CTIA 2010: Mobile TV Vendors Learn From FLO TV
FLO TV's biggest stumbling points in its direct-to-consumer business were the monthly price tag, the lack of a nationwide network, quality issues, and the requirement for a new, dedicated $249 device. Another fatal flaw was that the service ran on dedicated spectrum, not WiFi, says Juniper Research Ltd. analyst Windsor Holden. Unlike FLO TV competitor MobiTV Inc. , which has spent the past few years growing its business, FLO TV subscribers could only use the service where its spectrum allowed. MobiTV, meanwhile, saw most of its traffic come from WiFi networks. Because of that, plus the hefty bill and focus on live content, the writing has been on the wall for FLO TV for some time, Holden says. (See Seeking 3G Alternatives for Mobile TV and Qualcomm Open to Selling FLO TV Unit.)
"I admit circumstances have gone against [Qualcomm]," Holden says. "The confluence of 3G and WiFi was a fatal blow, given that it enabled MobiTV to ramp up its higher subscriber base that much more."
MobiTV is hoping to extend its success into the living room, hotly contested turf right now.
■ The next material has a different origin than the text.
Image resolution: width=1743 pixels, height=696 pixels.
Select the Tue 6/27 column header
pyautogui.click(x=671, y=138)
The company is demoing a new service here that will tie together the living room TV-viewing experience with mobile TV.
If it sounds familiar, that's because a number of big names are targeting this same area. Those include Google (Nasdaq: GOOG), Cisco Systems Inc. (Nasdaq: CSCO), and the cable and telco service providers themselves through TV Everywhere initiatives. (See Avail-TVN Bankrolls $30M TV Everywhere Play, Open Up & Say: 'TV Everywhere' , and Moto & Verizon Plan TV Tablet.)
But MobiTV has seen a lot of success with live sporting events, so it is extending the reach of the service, but not adding to the cost. For the $10 monthly subscription fee, MobiTV's new service will allow viewers to start a live sporting event on their smartphone, then pause and switch to viewing from the living room without missing a beat. (See World Cup Update: US Out, Mobile TV Up and App Focus: MobiTV’s iPhone Streaming Success .)
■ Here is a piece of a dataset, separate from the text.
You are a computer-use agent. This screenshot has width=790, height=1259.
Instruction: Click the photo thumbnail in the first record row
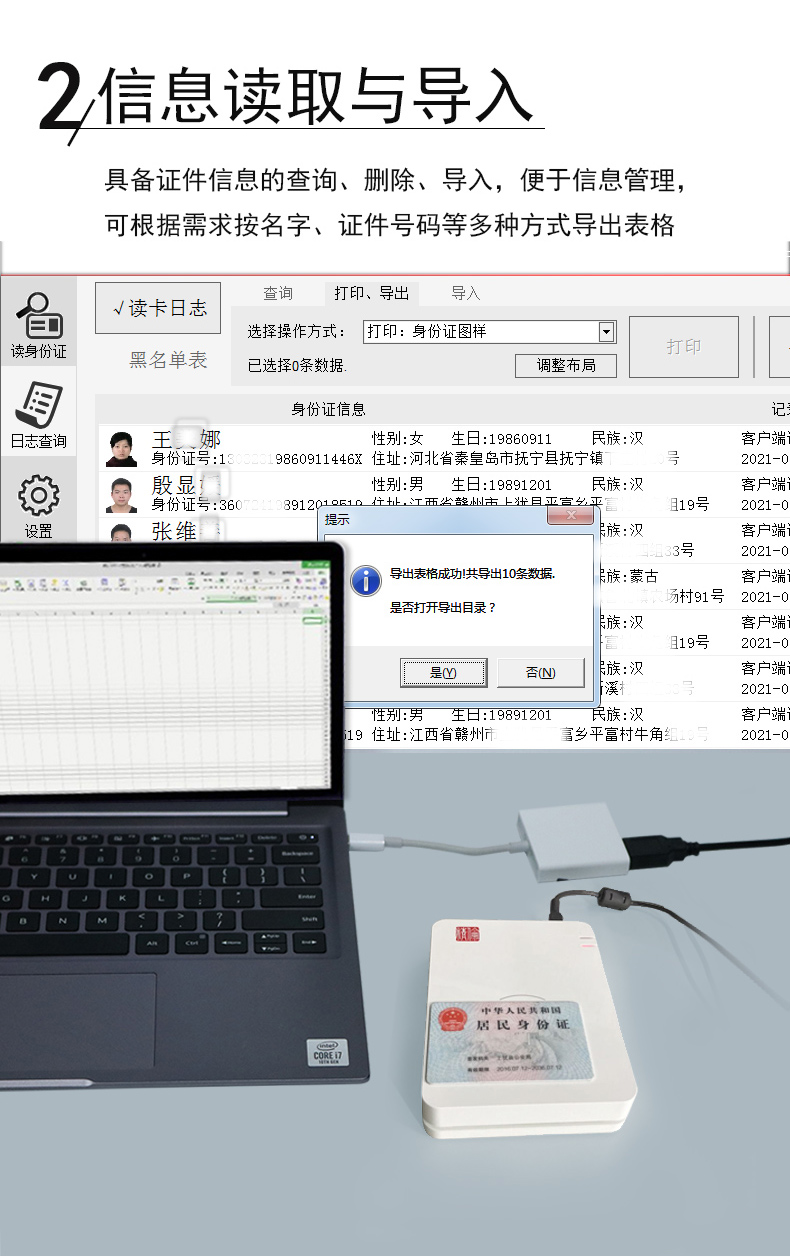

Like FLO TV, MobiTV is also a partner to several wireless operators, including Sprint Corp. (NYSE: S) and Verizon Wireless . Most of the company's business comes from these partners, so it's looking to attract more service providers, including cable companies and ISPs that might want to bundle the service.
Free-to-air chips come to the US
Taking a different approach to mobile TV, Siano Mobile Silicon made its US debut today with the SMS1530, a mobile-TV chipset that supports the Advanced Television Systems Committee (ATSC) A/153 mobile digital TV standard. The chip, built in conjunction with LG Electronics Inc. (London: LGLD; Korea: 6657.KS) , is optimized to transmit free-to-air TV to handheld devices.
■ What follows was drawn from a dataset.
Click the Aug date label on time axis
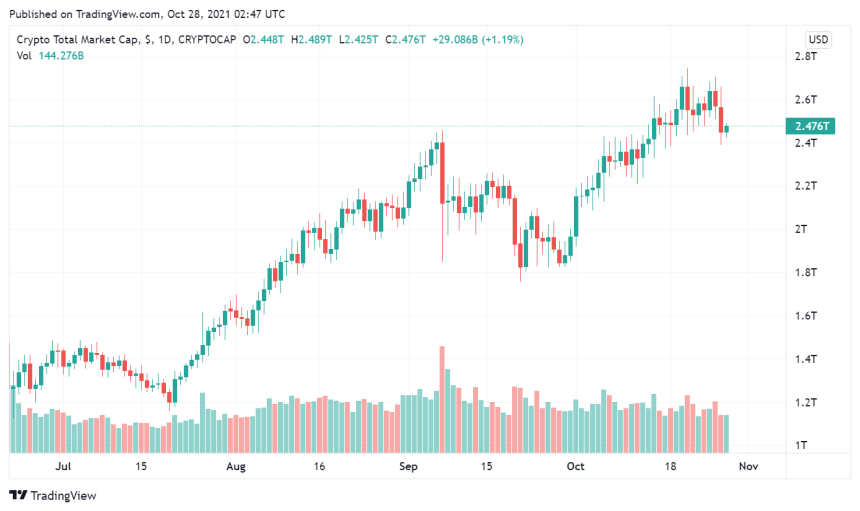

Siano says the chips can also support subscription-based TV, interactive services delivered in real time, new data broadcasting services, or file-based content download for on-demand playback. The chipset maker has been successful in China and Latin America, but this is its first shot at the US market. (See Siano Powers Brazil's Mobile DTV and Siano Unveils Mobile TV Chip.)
The chip is based on the ATSC mobile/handheld new data broadcasting services broadcast standard being championed by the Open Mobile Video Coalition in the US. By the end of this year, there will be around 100 to 150 TV stations across 40 metro markets transmitting in ATSC's A/153 mobile DTV format, according to the Sinclair Broadcasting Group, another OMVC member. That's expected to grow to 500 TV stations across 50 to 70 metro areas, or 65 percent of the US population, by the end of 2011. (See Sprint Touts Cheap Mobile TV on WiMax & 3G .)
The OMVC recently completed consumer trials of its free-to-air mobile TV service with Sprint in Washington, D.C. It will share the results of the trial at this week's CTIA show.